→ **Task goal**
A single count is required: the lines of the data below in which the word "color" occurs.

(Saved data entries)

:::::

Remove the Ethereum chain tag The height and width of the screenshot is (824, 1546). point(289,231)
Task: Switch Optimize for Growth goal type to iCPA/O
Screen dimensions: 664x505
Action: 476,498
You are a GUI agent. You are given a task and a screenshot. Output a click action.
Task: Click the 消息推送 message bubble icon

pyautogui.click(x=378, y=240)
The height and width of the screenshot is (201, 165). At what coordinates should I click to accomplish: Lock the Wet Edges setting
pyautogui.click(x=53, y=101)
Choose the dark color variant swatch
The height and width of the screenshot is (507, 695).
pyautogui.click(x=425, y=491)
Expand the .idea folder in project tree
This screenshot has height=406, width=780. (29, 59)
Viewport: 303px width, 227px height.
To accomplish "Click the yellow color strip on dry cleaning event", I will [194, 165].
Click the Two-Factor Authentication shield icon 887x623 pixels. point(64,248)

:::::

→ **Solution to this problem**
2